---- Article

If Shelter Island ever decided to stage a talent show with world-class resident headliners, it might go something like this, according to Codger: Friday night, a superb concert by a gifted pianist/composer; Saturday night, a staged reading of a new play with a starring performance by an acclaimed singer/songwriter; and on Sunday afternoon, a revealing book-talk about his compelling memoir by an award-winning writer.

Sound like a plan? Well, it already happened on the last weekend in May. Three totally unrelated events, linked only by Codger and Crone’s presence as friends. Yes, this is a commercial.

The Opening Act. Friday. Bruce Wolosoff has been an Island treasure for some time although he mostly shines these days at The Church in Sag Harbor where he showcases the non-profit “Reflections in Music,” as artistic director. The organization’s mission is to soften the welcome to classical music for new audiences with accessible pieces and non-pedantic commentary often built around Wolosoff’s skill in using other artistic disciplines as well as infusions of blues and jazz.

--------
---- Data block

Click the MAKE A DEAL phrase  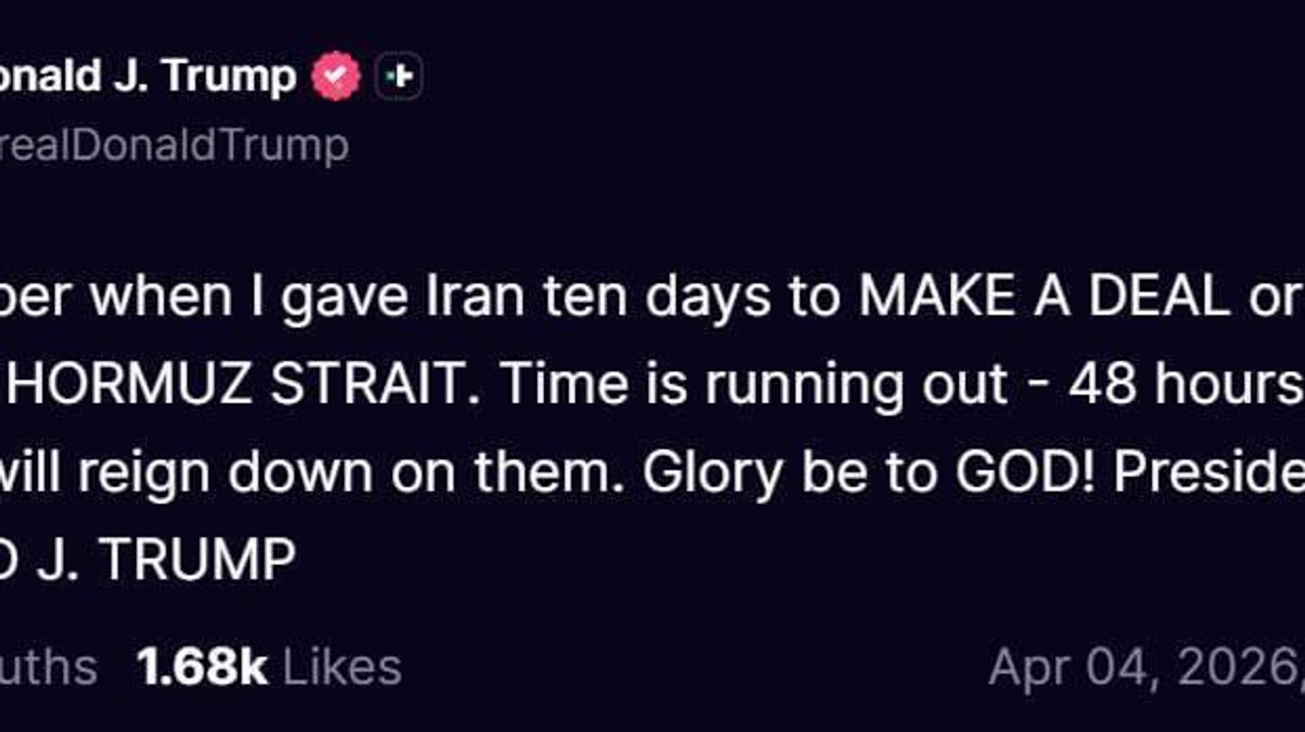click(1045, 296)
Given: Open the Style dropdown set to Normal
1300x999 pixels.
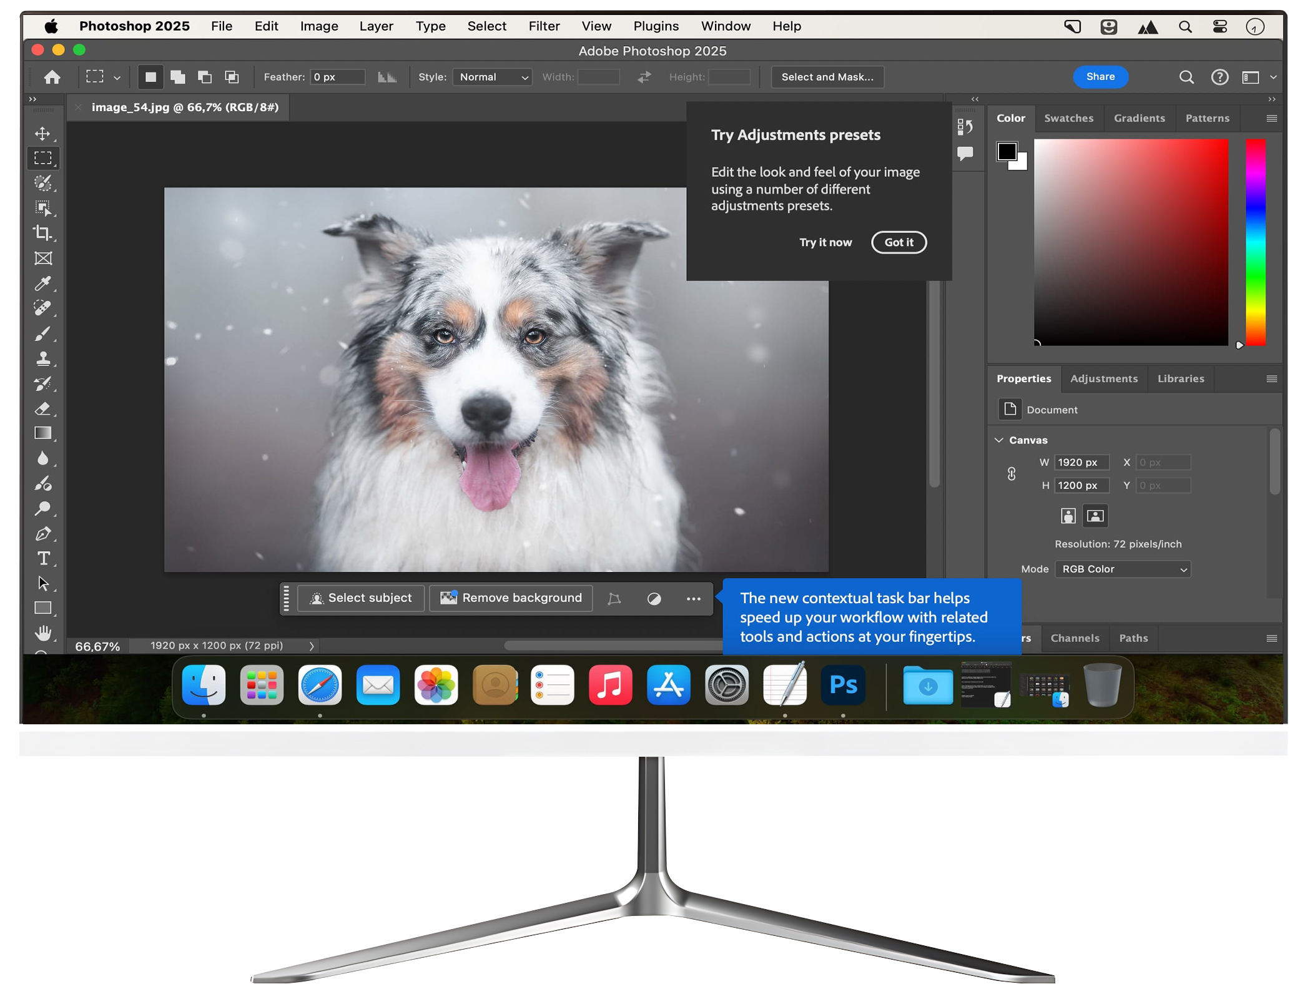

--------

Instructions:
1 > According to the column, where does Bruce Wolosoff mostly perform these days?
2 > Condense the paragraph of the column that begins "The Opening Act. Friday." into a shorter version that keeps its main facts.
Use only the column to respond, not the data.

Solutions per task:
1 > At The Church in Sag Harbor.

2 > Friday's opening act was Bruce Wolosoff, a longtime Island treasure who now mostly performs at The Church in Sag Harbor as artistic director of the non-profit "Reflections in Music." The organization aims to ease new audiences into classical music with accessible pieces and non-pedantic commentary. These often draw on Wolosoff's use of other artistic disciplines and on blues and jazz.